> **Given task**
Please reproduce the material below word for word, starting with its first line and going on through the line with "coord(62,21)", that line included.

> **Supplied entries**

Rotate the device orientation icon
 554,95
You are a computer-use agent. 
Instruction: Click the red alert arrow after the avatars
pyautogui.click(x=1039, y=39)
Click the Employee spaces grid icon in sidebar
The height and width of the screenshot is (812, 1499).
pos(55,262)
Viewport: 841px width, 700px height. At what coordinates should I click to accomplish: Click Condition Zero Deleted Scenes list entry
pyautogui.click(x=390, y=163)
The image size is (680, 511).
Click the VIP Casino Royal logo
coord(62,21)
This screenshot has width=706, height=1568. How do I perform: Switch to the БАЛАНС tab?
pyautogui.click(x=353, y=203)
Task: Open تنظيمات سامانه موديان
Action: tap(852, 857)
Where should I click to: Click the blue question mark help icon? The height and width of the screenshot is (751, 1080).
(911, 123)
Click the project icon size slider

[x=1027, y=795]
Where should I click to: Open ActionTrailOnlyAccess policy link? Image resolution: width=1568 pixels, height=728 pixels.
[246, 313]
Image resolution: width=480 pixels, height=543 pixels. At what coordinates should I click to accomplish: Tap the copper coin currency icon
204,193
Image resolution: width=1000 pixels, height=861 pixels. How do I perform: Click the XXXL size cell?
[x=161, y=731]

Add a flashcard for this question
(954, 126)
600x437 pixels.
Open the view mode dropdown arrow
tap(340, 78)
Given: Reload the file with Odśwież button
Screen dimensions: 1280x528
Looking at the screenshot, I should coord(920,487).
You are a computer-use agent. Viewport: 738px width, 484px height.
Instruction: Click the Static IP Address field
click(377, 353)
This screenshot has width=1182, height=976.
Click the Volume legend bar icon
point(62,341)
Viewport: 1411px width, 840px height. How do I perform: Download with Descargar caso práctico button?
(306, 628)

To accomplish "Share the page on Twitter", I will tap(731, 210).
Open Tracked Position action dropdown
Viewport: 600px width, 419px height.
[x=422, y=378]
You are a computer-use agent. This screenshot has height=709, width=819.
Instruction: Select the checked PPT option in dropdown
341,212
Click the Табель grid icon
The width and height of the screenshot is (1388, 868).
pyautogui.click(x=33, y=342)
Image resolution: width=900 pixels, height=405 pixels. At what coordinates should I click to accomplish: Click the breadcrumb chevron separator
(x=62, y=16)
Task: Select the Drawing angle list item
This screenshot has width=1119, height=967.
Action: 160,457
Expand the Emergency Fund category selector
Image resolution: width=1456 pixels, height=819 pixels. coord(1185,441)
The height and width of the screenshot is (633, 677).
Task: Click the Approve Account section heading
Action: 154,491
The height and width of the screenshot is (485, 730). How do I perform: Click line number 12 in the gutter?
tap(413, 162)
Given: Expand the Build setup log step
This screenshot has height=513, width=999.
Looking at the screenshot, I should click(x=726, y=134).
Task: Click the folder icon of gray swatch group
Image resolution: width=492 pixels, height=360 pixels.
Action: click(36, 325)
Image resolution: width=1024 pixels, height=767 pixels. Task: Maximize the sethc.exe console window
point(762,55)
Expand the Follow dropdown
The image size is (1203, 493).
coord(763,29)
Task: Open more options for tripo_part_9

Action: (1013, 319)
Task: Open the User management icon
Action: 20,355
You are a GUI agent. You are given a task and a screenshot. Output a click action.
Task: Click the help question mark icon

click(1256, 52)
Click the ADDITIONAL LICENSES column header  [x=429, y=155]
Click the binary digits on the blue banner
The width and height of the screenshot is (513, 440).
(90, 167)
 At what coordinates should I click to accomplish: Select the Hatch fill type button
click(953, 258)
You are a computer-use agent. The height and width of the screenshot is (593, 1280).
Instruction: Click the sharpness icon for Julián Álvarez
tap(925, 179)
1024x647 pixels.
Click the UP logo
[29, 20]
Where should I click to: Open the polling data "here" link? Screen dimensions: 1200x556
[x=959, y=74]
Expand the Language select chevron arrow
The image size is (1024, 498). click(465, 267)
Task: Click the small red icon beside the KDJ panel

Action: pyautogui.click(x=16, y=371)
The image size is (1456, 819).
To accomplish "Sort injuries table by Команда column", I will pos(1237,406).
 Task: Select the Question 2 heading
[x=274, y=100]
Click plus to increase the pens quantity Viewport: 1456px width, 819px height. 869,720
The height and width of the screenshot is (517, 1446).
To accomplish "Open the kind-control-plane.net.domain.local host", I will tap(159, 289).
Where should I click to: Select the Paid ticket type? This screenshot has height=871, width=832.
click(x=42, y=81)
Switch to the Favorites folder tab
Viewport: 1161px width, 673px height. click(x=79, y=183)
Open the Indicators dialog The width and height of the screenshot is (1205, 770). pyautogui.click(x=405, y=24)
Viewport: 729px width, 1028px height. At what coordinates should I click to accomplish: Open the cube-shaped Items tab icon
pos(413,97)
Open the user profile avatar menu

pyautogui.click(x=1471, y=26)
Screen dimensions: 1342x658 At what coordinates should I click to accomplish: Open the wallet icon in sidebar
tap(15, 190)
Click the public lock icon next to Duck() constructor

> **Solution to this task**
Rotate the device orientation icon
 554,95
You are a computer-use agent. 
Instruction: Click the red alert arrow after the avatars
pyautogui.click(x=1039, y=39)
Click the Employee spaces grid icon in sidebar
The height and width of the screenshot is (812, 1499).
pos(55,262)
Viewport: 841px width, 700px height. At what coordinates should I click to accomplish: Click Condition Zero Deleted Scenes list entry
pyautogui.click(x=390, y=163)
The image size is (680, 511).
Click the VIP Casino Royal logo
coord(62,21)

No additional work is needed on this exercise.